Exercise:
Whenever a line in the data holds the string "Task", copy that line.
----------
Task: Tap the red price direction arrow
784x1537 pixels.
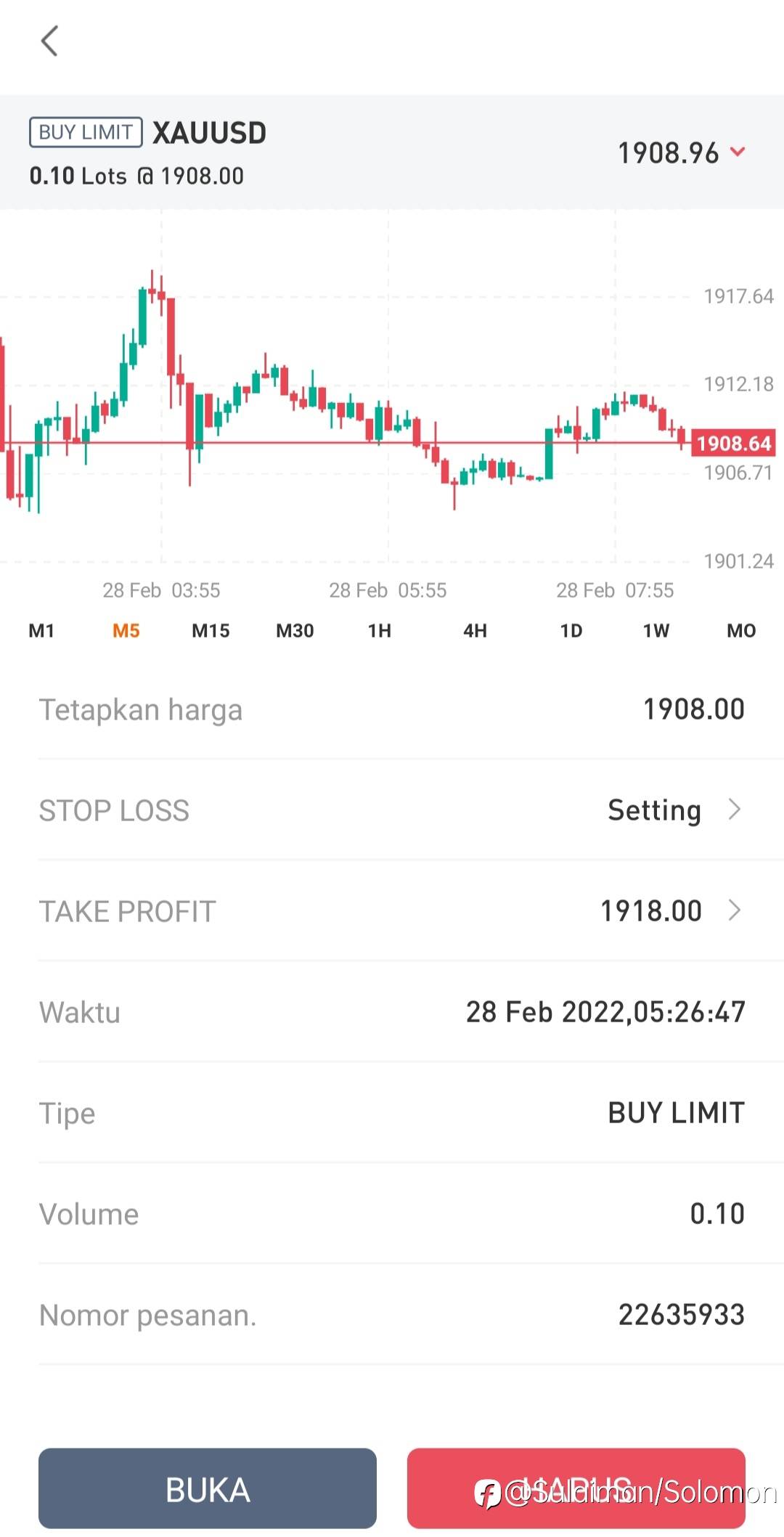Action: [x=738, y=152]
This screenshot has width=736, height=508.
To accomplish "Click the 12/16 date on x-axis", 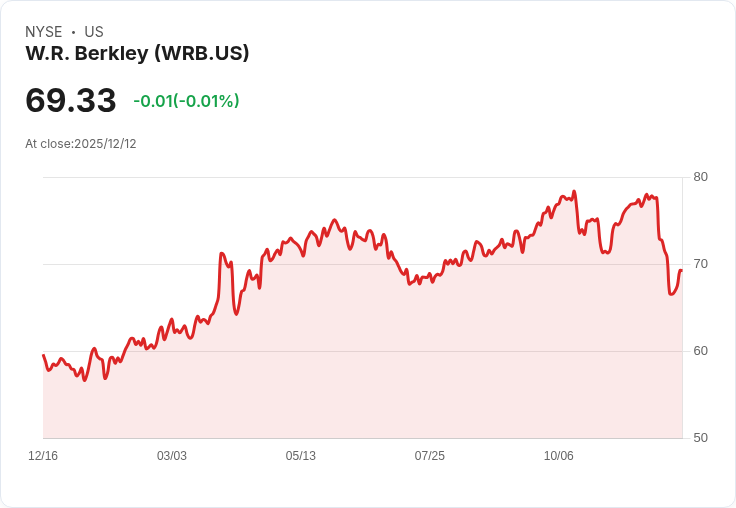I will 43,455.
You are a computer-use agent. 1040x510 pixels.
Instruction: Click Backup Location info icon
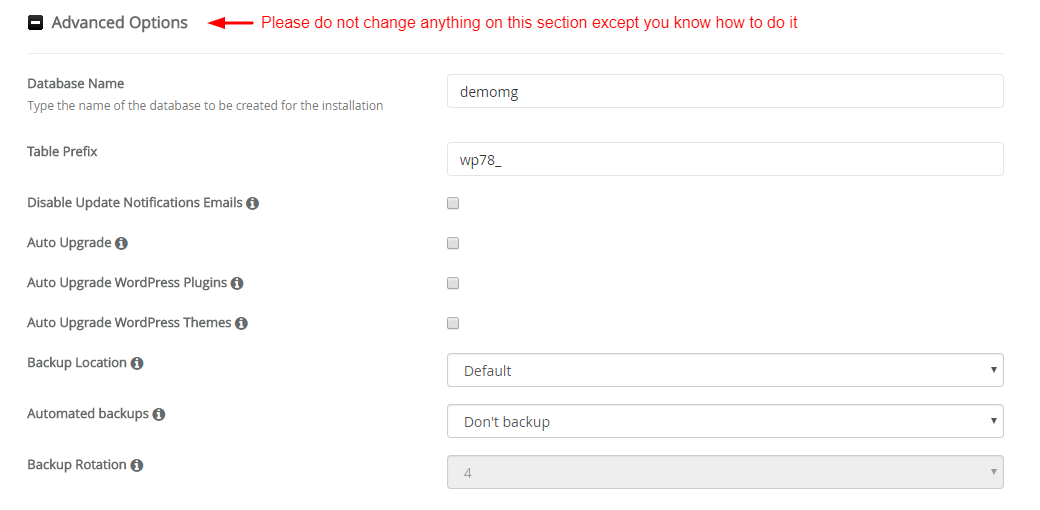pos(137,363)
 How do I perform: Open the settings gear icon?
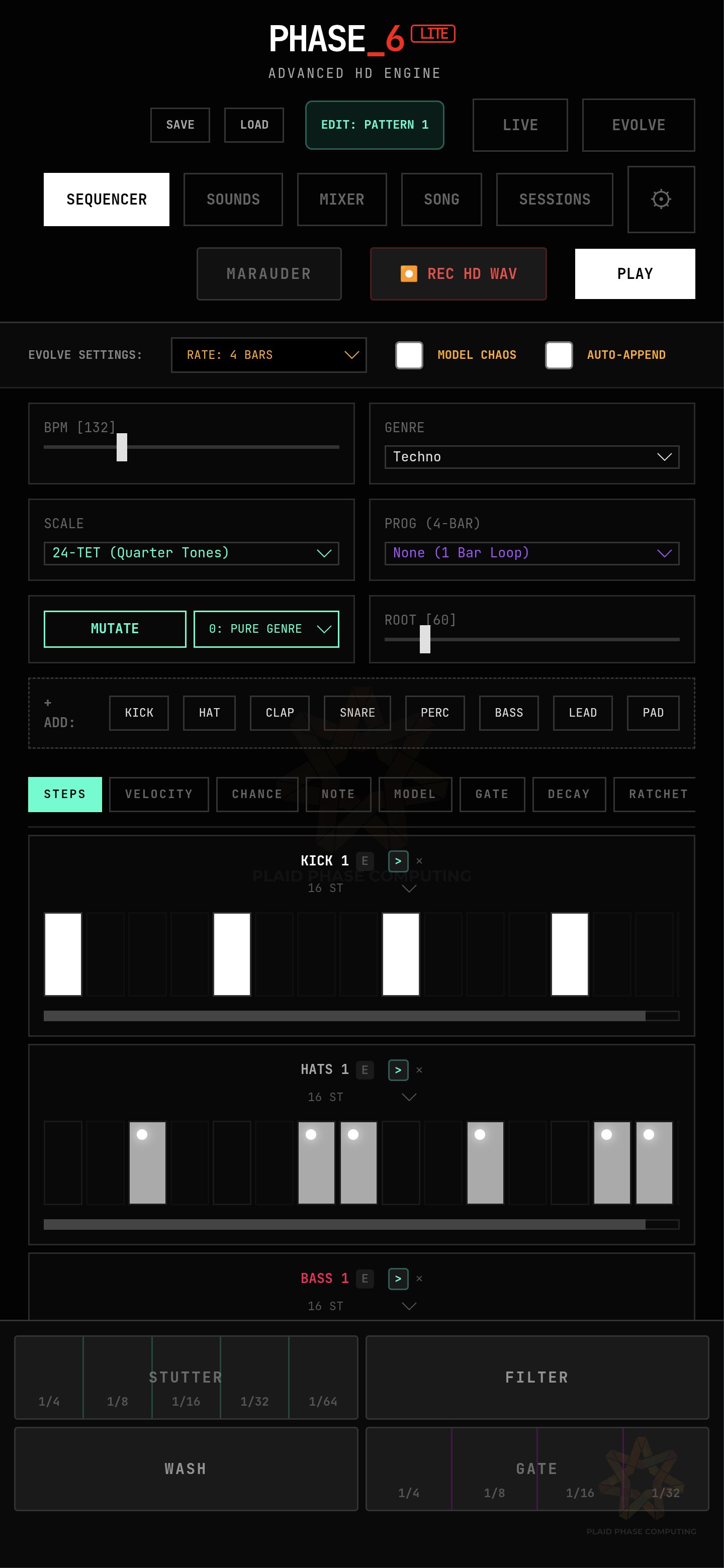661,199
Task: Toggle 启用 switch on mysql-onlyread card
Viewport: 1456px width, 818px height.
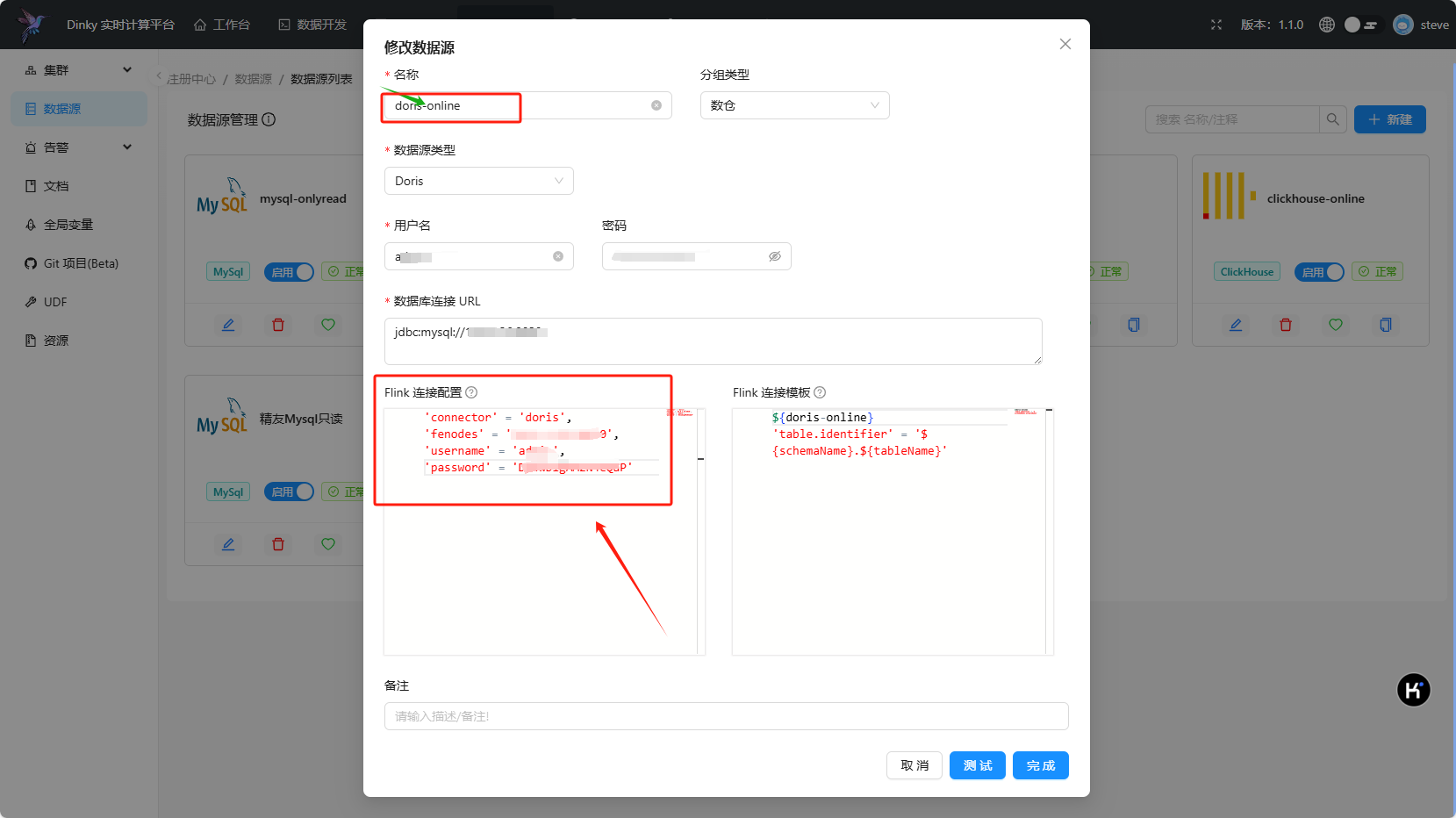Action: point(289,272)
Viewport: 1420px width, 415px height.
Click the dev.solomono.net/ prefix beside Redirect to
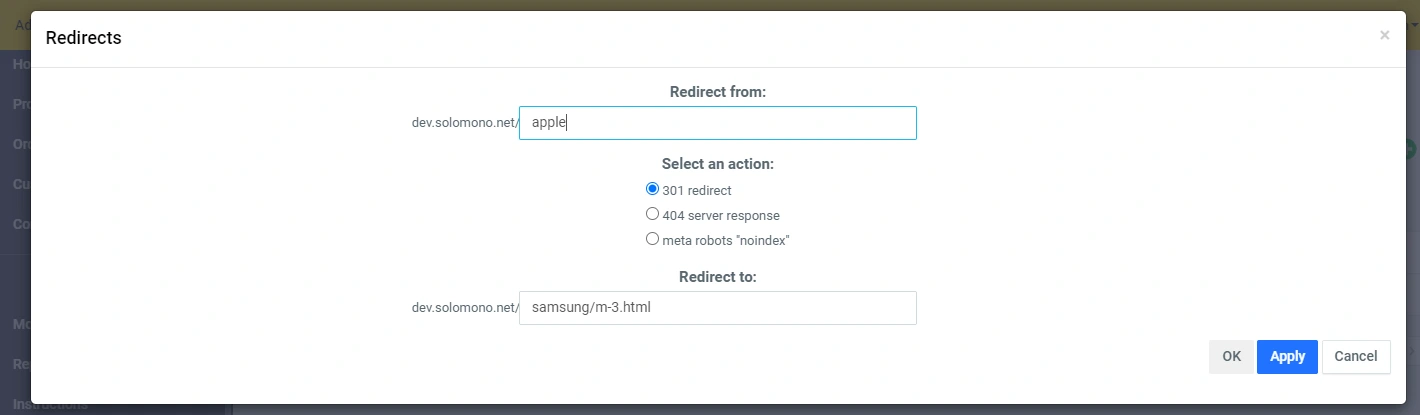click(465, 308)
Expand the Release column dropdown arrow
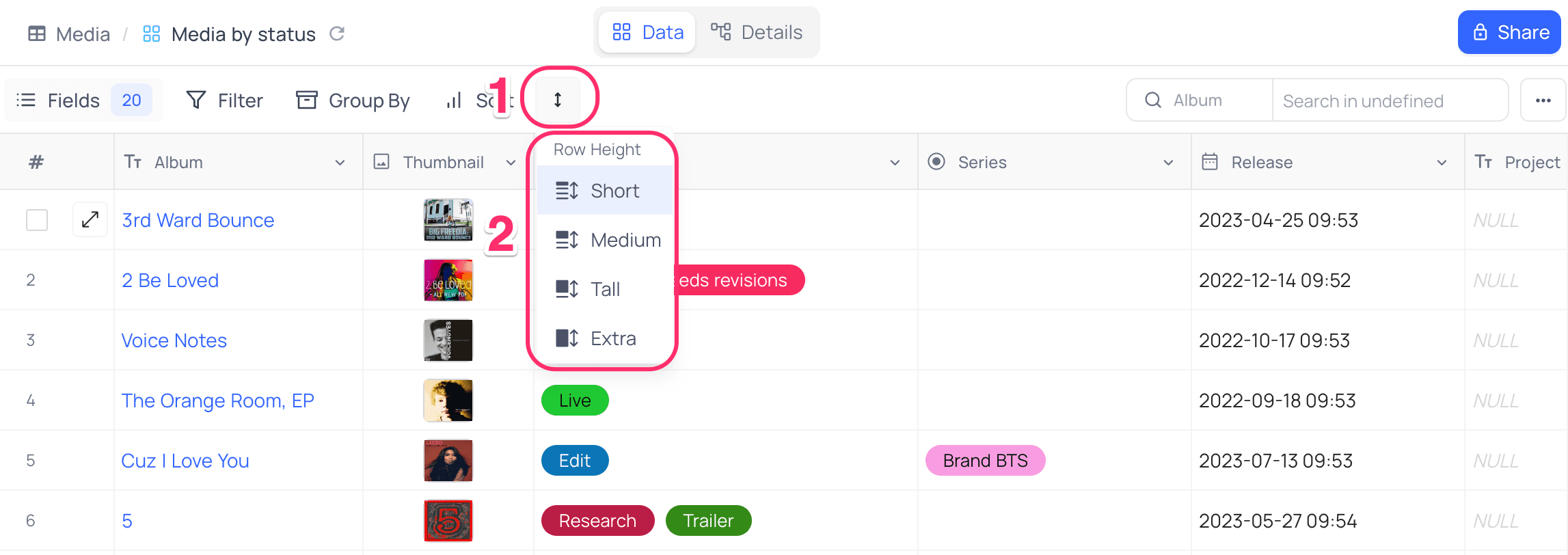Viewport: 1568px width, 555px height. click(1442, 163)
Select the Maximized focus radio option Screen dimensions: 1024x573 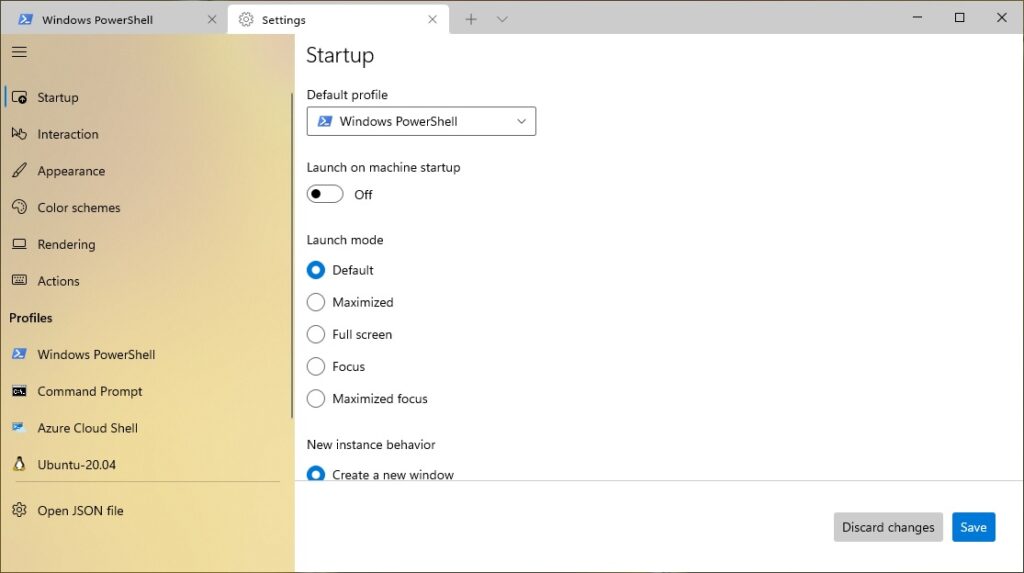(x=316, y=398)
----------
Response box:
Task: Tap the red price direction arrow
Task: Toggle 启用 switch on mysql-onlyread card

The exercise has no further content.